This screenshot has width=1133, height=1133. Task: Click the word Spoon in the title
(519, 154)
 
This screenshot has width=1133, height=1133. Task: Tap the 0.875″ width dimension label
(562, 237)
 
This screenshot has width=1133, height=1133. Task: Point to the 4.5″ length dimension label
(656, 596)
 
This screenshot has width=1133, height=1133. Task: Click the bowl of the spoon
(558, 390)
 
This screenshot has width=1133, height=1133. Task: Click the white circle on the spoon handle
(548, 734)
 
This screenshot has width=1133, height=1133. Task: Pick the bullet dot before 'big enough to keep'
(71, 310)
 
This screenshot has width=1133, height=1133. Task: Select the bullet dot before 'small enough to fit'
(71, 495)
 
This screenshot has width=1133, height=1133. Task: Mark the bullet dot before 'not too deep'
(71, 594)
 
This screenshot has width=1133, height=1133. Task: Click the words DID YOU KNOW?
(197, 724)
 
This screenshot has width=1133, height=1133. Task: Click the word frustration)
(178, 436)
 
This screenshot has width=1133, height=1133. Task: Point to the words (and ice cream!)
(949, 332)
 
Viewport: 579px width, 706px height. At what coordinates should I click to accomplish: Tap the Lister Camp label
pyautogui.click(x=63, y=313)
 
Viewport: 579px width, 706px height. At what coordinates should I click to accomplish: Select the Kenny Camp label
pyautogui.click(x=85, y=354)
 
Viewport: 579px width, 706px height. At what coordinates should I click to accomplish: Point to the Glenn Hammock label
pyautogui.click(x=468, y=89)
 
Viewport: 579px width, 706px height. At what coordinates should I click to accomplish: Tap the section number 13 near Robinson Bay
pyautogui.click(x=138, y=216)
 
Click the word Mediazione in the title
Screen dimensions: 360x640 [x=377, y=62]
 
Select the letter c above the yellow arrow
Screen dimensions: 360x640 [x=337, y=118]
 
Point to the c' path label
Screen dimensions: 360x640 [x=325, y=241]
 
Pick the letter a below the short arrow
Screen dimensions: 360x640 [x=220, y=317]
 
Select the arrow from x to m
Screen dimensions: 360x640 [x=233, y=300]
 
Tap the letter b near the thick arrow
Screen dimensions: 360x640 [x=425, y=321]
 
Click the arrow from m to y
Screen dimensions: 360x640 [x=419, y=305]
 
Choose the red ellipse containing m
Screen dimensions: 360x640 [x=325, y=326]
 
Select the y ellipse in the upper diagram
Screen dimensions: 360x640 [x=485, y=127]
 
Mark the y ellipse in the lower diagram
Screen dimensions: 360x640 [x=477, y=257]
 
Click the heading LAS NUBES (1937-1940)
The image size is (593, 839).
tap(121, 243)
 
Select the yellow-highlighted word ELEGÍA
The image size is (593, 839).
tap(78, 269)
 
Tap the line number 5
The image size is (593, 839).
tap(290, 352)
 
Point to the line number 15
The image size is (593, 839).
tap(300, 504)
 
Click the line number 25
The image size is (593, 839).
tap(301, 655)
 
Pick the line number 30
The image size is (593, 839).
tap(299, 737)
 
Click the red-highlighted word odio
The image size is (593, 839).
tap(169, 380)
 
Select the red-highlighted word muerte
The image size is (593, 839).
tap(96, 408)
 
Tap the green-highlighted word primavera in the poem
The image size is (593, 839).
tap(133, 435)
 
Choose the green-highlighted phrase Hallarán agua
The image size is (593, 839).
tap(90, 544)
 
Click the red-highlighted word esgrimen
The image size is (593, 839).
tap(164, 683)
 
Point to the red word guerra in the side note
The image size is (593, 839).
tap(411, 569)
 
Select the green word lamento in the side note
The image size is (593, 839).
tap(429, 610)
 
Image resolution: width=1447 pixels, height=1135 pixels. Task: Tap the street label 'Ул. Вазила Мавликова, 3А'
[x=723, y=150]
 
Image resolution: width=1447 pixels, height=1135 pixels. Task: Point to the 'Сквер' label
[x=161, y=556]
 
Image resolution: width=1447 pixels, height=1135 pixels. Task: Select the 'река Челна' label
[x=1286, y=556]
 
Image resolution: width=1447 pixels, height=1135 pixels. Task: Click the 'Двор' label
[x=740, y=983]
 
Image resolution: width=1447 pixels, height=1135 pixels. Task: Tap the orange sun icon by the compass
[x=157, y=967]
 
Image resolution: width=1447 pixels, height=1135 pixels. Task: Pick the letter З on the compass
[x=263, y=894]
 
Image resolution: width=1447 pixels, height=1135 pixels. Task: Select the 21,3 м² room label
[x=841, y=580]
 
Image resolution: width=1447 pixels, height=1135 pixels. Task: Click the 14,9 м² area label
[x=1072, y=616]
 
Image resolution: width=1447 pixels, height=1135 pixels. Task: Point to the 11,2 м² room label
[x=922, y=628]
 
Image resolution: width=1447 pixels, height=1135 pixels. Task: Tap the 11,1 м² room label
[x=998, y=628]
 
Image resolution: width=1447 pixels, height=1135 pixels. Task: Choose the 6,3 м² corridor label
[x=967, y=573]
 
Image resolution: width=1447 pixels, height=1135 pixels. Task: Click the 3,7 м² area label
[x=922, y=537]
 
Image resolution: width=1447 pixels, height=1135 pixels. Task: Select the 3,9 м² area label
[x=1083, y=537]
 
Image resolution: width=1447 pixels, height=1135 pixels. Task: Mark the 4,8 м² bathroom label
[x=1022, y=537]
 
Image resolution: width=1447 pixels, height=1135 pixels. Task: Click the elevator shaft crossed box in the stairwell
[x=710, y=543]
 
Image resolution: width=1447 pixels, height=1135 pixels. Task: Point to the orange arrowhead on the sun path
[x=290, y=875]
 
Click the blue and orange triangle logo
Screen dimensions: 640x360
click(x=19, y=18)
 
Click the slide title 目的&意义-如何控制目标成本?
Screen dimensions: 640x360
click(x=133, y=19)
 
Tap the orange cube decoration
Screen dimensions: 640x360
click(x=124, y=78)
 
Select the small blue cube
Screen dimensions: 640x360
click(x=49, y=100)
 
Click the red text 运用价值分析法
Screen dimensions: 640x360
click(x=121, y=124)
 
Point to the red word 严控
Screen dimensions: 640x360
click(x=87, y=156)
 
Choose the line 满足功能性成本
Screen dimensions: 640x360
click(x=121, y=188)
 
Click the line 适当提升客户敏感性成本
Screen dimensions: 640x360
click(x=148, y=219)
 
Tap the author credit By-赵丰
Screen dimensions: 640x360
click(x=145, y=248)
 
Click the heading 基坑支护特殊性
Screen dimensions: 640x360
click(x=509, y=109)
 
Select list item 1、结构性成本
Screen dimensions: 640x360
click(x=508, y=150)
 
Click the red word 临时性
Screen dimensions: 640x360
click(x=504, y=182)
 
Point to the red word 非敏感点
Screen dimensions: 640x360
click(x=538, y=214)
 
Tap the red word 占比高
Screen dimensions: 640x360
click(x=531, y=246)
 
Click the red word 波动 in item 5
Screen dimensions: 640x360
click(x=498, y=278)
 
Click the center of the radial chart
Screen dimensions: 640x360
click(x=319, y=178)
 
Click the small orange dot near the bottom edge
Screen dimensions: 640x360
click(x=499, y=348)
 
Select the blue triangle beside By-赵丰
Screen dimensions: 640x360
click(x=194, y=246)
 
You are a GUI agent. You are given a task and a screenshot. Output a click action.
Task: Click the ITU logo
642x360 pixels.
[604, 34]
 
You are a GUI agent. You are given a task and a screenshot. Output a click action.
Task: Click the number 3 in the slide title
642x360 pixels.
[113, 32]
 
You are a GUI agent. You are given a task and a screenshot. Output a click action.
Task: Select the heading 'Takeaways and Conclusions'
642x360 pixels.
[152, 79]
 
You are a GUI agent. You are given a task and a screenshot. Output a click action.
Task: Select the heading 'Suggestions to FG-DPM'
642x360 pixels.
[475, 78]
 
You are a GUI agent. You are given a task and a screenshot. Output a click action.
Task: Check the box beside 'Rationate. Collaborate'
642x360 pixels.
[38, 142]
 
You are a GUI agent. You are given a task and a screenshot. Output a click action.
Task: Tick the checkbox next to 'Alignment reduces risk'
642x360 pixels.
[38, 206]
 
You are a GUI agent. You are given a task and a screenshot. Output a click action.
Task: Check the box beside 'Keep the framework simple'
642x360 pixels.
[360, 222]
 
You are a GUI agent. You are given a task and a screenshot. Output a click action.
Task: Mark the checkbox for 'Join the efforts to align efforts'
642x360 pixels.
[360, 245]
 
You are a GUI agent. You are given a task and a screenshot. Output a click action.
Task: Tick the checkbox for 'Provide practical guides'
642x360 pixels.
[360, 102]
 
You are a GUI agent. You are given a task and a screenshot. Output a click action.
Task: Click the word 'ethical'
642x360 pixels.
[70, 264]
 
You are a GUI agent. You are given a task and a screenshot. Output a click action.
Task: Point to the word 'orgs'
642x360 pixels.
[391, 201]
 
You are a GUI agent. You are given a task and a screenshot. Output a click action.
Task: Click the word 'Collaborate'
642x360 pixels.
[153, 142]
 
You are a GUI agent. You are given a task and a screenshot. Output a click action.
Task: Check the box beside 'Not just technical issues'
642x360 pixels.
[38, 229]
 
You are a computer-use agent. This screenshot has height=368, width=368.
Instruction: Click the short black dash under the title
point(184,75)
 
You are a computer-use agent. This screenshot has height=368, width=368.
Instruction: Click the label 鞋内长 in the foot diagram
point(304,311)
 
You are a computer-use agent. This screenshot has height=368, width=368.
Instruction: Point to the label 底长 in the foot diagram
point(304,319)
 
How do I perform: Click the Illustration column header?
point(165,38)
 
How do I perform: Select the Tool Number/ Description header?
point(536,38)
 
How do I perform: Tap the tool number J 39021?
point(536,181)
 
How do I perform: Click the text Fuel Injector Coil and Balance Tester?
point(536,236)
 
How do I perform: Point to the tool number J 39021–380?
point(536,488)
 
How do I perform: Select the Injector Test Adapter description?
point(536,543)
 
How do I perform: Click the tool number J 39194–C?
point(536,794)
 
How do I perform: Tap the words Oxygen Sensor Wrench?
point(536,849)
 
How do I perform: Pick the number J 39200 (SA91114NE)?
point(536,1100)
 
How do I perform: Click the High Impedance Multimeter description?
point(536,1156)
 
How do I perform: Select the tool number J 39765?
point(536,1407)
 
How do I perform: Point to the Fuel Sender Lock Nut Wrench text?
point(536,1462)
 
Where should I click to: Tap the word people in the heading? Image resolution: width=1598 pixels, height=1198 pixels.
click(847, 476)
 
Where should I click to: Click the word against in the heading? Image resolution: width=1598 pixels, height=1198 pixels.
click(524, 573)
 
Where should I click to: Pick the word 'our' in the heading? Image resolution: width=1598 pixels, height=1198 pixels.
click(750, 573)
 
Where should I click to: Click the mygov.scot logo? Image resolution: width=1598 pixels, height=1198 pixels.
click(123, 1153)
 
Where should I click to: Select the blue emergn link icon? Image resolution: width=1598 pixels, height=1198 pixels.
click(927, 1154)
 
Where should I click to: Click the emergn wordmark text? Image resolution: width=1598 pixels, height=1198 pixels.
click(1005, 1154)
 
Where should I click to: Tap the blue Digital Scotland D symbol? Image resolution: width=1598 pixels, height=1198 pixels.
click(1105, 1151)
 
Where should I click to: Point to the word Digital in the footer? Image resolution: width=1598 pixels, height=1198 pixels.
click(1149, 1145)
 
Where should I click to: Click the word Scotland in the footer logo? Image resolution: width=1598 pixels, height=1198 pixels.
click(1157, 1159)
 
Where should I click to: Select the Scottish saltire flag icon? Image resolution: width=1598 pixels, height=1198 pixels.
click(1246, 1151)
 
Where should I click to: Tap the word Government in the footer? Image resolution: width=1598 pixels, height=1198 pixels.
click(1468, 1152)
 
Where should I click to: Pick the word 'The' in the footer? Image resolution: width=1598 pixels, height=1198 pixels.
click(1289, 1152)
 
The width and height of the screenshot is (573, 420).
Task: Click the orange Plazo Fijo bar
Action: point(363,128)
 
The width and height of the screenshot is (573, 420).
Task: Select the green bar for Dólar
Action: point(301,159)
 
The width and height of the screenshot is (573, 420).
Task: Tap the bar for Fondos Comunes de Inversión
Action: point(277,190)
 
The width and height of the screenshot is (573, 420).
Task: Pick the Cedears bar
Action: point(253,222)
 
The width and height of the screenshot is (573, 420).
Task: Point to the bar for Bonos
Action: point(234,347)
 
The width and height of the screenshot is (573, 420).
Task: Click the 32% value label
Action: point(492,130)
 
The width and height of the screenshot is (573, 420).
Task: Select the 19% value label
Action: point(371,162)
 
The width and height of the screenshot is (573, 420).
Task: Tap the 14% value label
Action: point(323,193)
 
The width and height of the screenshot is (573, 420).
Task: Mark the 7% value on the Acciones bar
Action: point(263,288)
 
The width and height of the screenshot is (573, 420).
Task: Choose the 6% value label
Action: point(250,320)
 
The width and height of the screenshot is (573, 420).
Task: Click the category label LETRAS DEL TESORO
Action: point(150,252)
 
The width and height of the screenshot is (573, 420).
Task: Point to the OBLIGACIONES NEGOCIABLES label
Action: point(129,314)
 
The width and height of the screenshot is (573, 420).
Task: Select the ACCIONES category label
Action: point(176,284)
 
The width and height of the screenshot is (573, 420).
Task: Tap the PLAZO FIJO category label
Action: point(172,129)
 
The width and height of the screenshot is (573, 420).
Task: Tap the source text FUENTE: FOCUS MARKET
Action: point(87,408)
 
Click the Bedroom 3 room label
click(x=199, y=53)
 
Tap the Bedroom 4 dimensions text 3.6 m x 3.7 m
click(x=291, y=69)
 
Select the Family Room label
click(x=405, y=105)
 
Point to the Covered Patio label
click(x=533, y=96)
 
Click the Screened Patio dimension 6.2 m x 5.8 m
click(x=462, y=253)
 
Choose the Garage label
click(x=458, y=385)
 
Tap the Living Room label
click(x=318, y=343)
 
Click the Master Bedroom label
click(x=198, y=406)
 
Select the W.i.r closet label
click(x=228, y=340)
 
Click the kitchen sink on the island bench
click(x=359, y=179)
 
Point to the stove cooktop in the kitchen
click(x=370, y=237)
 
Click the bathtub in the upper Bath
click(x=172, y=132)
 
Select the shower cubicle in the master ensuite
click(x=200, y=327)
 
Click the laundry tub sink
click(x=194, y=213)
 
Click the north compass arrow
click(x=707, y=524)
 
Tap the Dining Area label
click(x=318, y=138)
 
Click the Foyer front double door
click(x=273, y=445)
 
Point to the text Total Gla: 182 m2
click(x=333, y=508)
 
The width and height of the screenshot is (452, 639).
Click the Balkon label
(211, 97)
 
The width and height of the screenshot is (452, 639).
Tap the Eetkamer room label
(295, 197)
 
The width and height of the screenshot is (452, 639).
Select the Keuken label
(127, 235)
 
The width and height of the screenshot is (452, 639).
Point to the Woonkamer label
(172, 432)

[할 일] "Select the W.i.r closet label" 문구가 있는 줄부터 "click(x=194, y=213)" 문구가 있는 줄까지, 양 끝 줄을 포함해 그대로 다시 적어 주세요.

[연습 결과]
Select the W.i.r closet label
click(x=228, y=340)
 
Click the kitchen sink on the island bench
click(x=359, y=179)
 
Point to the stove cooktop in the kitchen
click(x=370, y=237)
 
Click the bathtub in the upper Bath
click(x=172, y=132)
 
Select the shower cubicle in the master ensuite
click(x=200, y=327)
 
Click the laundry tub sink
click(x=194, y=213)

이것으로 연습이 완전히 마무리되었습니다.